Show HN: Program Synthesis for Ruby

  • > Given a method specification in the form of tests, type and effect annotations with RDL, this synthesizes a Ruby function that will pass the tests. This reduces programmer effort to just writing tests that specify the function behavior and the computer writing the function implementation for you.

    That's really neat! But doesn't this just mean that instead of writing your code and logic in Ruby you're writing it in RDL?

    Also, it would be great to see some examples in the README or in an examples folder. It's kind of hard for me to tell exactly what I need to write and what to call to generate the Ruby.

  • Interesting. Reminds me of my time at university using something called Progol. You gave it positive and negative cases and it's algorithm would (very slowly) try and come up with Prolog code that fit it.

    It was an interesting idea but in reality we spent so much time having to spoon-feed it more and more carefully constructed examples that it just seemed pointless.

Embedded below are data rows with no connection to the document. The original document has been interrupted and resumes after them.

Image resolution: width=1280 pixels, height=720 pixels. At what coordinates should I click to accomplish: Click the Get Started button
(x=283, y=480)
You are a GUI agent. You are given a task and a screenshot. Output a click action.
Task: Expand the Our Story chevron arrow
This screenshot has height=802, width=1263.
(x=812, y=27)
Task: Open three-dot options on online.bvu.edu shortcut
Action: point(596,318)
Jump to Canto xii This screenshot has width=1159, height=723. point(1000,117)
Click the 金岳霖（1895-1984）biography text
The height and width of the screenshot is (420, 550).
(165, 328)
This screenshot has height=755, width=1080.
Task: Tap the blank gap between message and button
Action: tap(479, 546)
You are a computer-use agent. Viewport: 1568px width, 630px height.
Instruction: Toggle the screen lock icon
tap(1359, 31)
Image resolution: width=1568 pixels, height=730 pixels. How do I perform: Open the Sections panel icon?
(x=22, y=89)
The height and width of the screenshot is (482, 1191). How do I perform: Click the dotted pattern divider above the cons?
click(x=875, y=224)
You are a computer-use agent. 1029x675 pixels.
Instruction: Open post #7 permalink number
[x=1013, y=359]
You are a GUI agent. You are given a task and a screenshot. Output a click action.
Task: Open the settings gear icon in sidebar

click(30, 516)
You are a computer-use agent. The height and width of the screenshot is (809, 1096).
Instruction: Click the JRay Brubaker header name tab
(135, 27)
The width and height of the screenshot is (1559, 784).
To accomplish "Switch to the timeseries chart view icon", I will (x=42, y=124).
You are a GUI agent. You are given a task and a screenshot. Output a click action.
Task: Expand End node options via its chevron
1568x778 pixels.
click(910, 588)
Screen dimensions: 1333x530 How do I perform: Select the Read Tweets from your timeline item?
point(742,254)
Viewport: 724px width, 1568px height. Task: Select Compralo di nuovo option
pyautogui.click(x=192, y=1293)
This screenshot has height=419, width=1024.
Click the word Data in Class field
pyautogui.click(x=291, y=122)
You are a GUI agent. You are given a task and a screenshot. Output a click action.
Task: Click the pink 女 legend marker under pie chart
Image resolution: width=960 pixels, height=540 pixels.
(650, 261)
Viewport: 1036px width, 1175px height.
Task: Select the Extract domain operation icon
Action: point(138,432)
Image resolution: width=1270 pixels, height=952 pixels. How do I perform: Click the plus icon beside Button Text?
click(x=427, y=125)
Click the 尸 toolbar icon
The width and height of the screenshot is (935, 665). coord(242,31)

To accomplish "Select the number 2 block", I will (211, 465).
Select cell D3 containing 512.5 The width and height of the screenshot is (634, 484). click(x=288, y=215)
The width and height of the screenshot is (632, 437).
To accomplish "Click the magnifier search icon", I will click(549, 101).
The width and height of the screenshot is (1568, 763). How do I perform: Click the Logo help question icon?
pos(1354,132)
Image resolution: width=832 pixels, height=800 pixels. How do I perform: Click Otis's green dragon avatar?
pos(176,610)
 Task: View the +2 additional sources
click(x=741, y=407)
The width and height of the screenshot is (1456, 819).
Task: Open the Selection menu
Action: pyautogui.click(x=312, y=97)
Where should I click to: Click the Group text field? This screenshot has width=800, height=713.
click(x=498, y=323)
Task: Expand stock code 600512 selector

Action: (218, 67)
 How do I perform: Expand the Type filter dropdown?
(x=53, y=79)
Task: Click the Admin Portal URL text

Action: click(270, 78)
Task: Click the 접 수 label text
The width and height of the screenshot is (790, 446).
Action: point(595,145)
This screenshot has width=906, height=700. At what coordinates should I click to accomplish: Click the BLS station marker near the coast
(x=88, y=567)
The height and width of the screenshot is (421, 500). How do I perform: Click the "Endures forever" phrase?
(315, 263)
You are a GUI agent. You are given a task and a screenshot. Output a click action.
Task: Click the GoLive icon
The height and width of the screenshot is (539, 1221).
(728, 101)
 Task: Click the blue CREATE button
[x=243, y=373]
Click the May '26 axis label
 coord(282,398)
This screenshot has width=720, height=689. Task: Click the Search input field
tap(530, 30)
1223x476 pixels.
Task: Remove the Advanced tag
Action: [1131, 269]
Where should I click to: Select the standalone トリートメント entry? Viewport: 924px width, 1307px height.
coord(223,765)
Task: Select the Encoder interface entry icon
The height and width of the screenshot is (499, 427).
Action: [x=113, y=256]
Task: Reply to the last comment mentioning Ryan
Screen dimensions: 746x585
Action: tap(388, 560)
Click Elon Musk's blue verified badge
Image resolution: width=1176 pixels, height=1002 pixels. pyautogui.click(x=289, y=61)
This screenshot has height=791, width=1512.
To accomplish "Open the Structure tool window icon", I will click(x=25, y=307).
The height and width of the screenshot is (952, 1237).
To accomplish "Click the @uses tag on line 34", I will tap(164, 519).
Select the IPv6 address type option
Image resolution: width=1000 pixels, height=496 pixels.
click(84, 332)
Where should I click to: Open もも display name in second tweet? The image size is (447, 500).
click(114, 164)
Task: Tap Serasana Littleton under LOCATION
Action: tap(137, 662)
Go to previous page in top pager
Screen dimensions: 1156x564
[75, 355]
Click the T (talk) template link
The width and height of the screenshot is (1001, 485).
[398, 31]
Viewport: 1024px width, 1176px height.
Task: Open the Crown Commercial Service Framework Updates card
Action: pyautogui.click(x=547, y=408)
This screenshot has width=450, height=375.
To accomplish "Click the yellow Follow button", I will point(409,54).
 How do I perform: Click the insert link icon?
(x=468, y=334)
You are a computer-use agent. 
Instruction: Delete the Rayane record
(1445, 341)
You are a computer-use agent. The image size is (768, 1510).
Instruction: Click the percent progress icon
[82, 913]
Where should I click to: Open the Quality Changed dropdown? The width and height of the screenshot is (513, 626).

    Not to say that this will suffer from the same issue, but I do wonder if the benefit will really be significant enough to make it worth it.

  • I'm writing a Rails API app (for a customer) that is a client to Alexa's Skill Management API and is a server for a backend app. I have tests but I'm afraid that without a 100% coverage of all corner cases I'll be disappointed by some results and it could be difficult to manually fix the code generated by the program. Am I overly pessimistic?